L'incertitude, lorsqu'elle est expérimentée, pousse donc les individus à chercher des explications cohérentes et logiques. Les théories complotistes, qui fournissent des récits clairs et simples face à des phénomènes complexes et incertains, sont une réponse spontanée à cette quête de sens. Cependant, la capacité d'une personne à tolérer l'incertitude varie d'un individu à l'autre. Certains sont plus à même de supporter les zones d'ombre, tandis que d’autres, moins tolérants à l'incertitude, chercheront à les combler par des explications souvent conspiratoires. Cette propension à chercher à réduire l'incertitude a été mesurée à travers des échelles telles que l'Intolerance of Uncertainty Scale (Carleton et al., 2007), qui permet de quantifier l'importance que les individus accordent à la certitude. Les personnes ayant un besoin de certitude élevé sont ainsi plus susceptibles de nourrir des croyances complotistes, un phénomène qui a été observé dans les expériences de van Prooijen et Jostmann.

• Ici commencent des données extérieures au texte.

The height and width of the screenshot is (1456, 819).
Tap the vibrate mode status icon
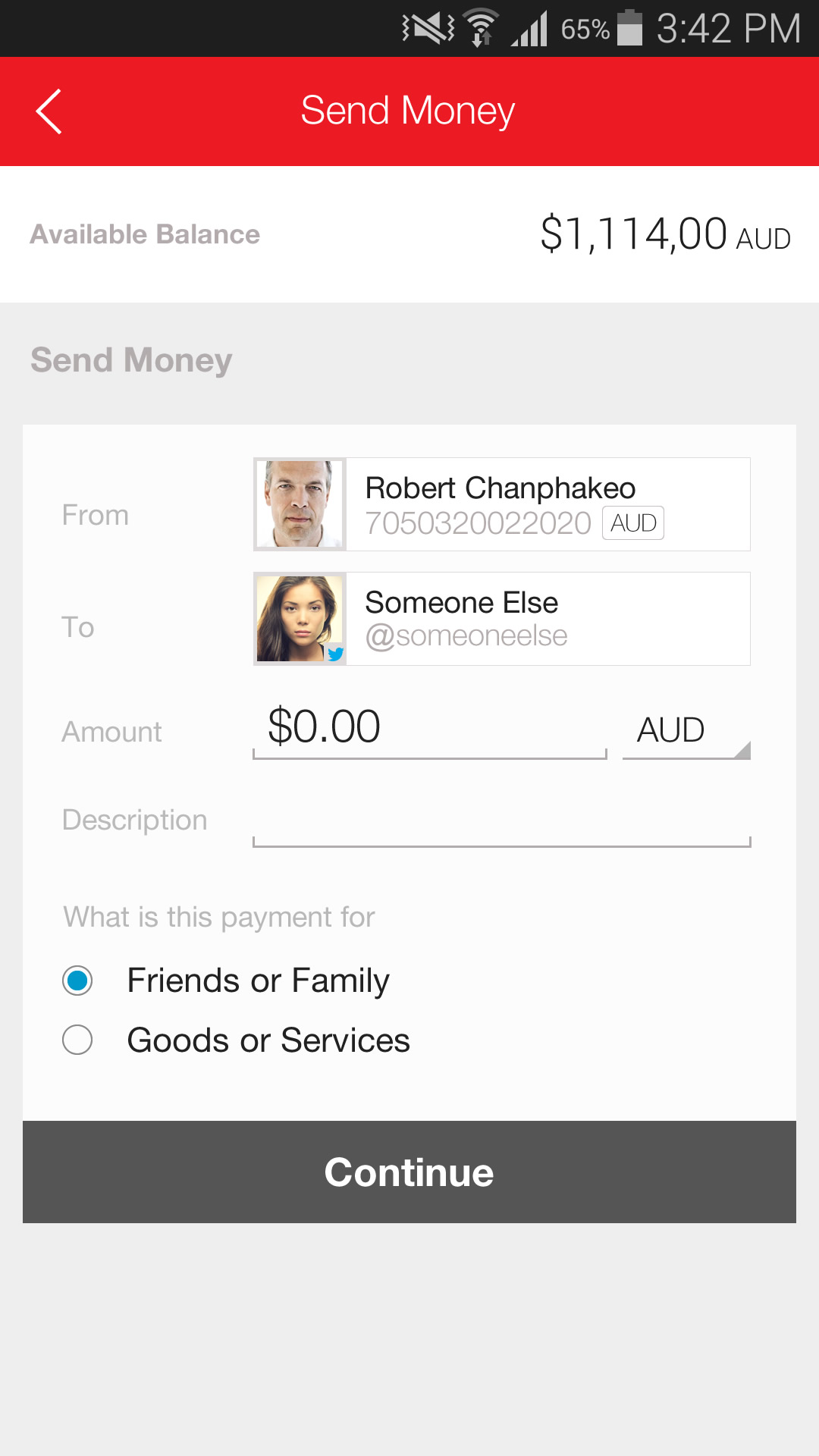pyautogui.click(x=428, y=29)
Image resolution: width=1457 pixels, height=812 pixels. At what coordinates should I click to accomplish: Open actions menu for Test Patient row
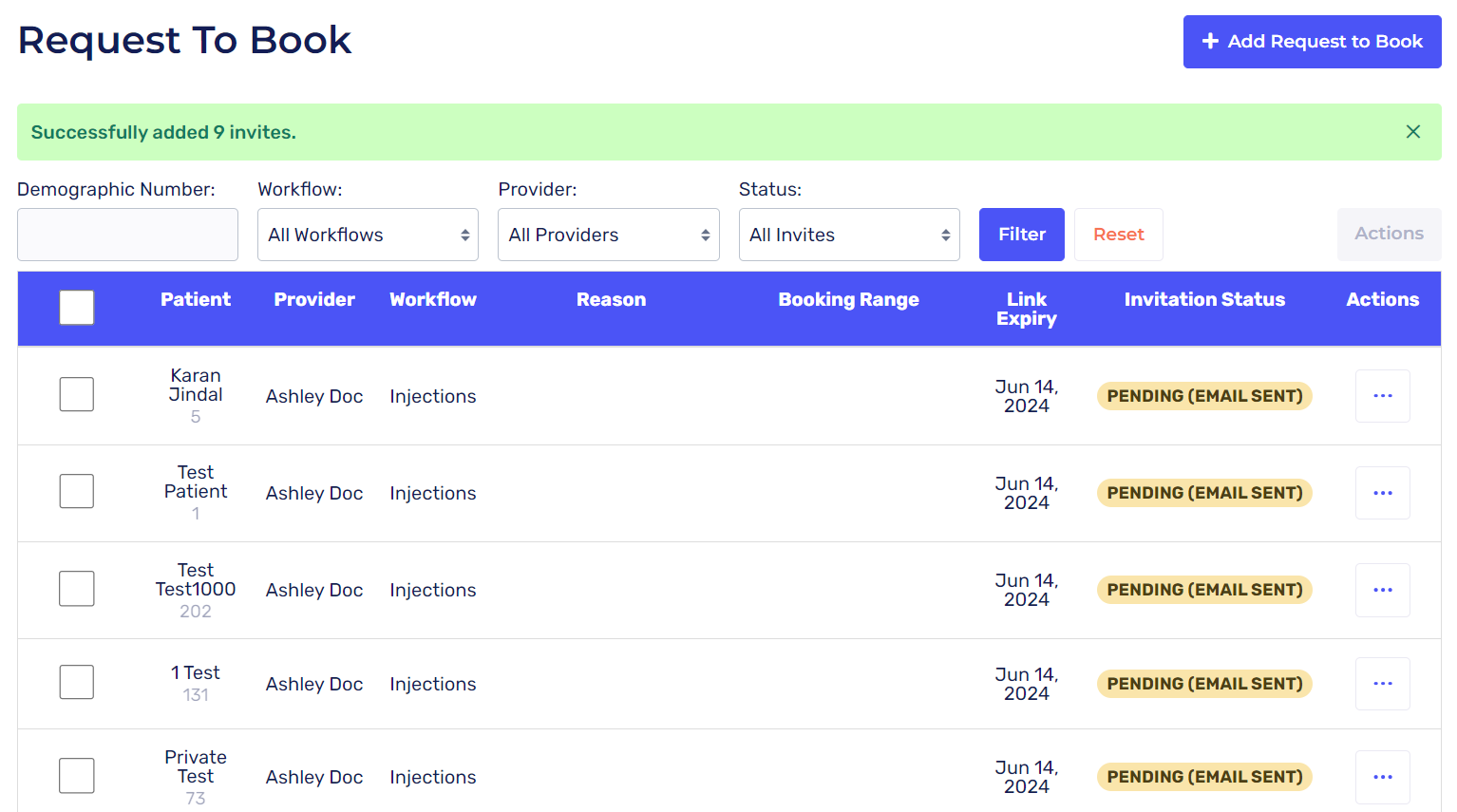pos(1382,493)
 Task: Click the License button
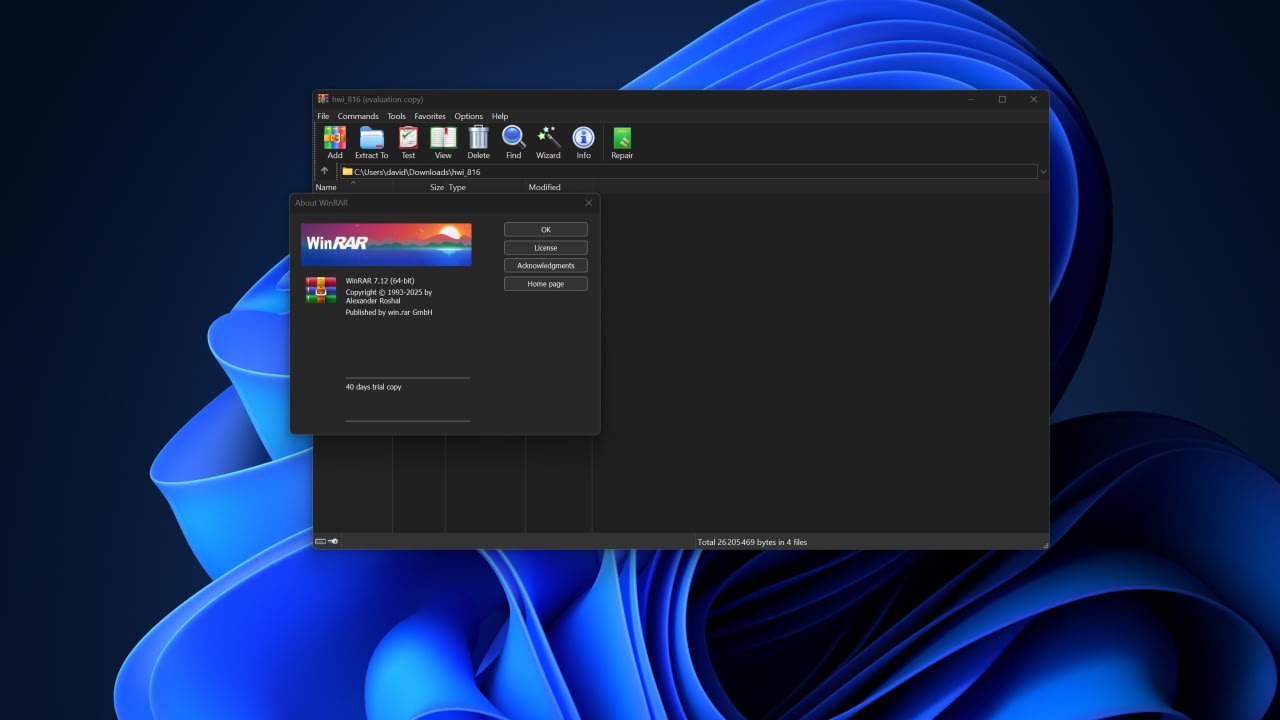[x=545, y=248]
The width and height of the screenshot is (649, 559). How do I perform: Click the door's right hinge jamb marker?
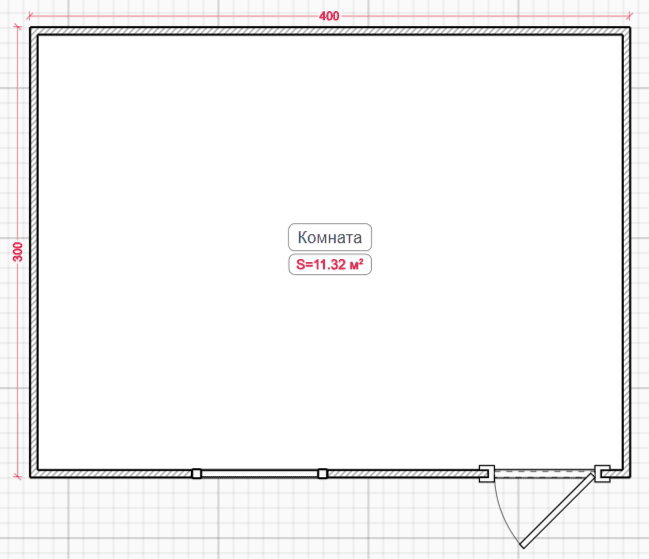coord(602,473)
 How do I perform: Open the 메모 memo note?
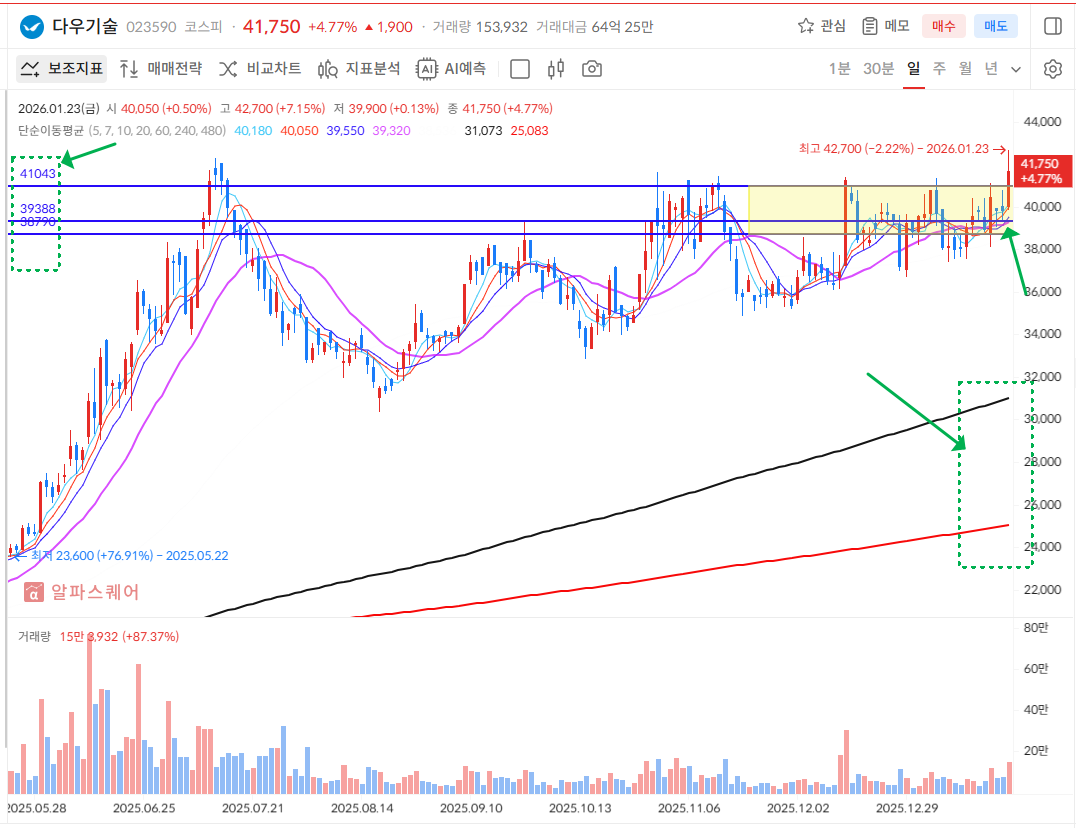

Cependant, malgré l’importance de ce besoin de certitude, les recherches n'ont pas toujours confirmé une relation directe et forte entre la simple tolérance à l'incertitude et les croyances complotistes. Les travaux de Leman et Cinnirella (2013) ont mis en évidence un lien plus complexe, montrant que les individus ayant un besoin de fermeture cognitive élevé étaient plus susceptibles de se tourner vers des explications complotistes lorsqu'ils étaient confrontés à des informations ambiguës. Le besoin de closure cognitive, qui désigne la propension à rechercher une conclusion définitive, interagit avec les prédispositions chroniques à soupçonner des complots. Cela montre qu'une combinaison de facteurs, comme un trait de caractère permanent et une situation d'incertitude, peut favoriser la croyance en une conspiration.

En résumé, l'incertitude crée un terreau fertile pour la formation de théories du complot, mais ce phénomène n'est pas homogène. Il dépend de l'individu et de ses dispositions personnelles à tolérer l'incertitude. Plus une personne a un besoin urgent de clarté, plus elle sera susceptible de se tourner vers des interprétations simplistes et complotistes des événements. Ce processus est d'autant plus marqué lorsque les acteurs en question sont perçus comme immoraux ou corrompus. Cette compréhension souligne l'importance d'adresser non seulement les contenus des théories du complot, mais aussi les mécanismes psychologiques sous-jacents qui poussent certaines personnes à y adhérer.